▸ WORK TO BE COMPLETED: Return the records exactly as they stand, and keep the pictures out of the copy.

▸ DATA LISTING:
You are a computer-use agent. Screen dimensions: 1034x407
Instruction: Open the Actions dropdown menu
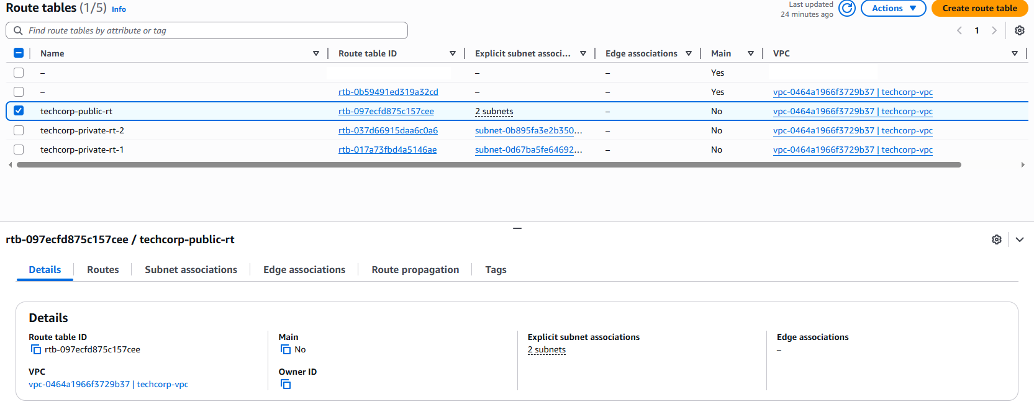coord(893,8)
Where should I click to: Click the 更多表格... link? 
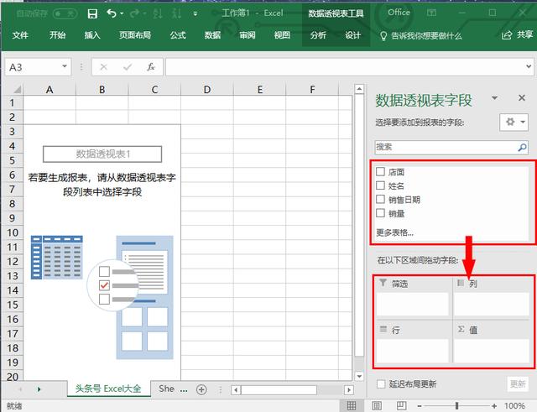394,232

▸ FINISHED TASK:
You are a computer-use agent. Screen dimensions: 1034x407
Instruction: Open the Actions dropdown menu
coord(893,8)
Where should I click to: Click the 更多表格... link? 
394,232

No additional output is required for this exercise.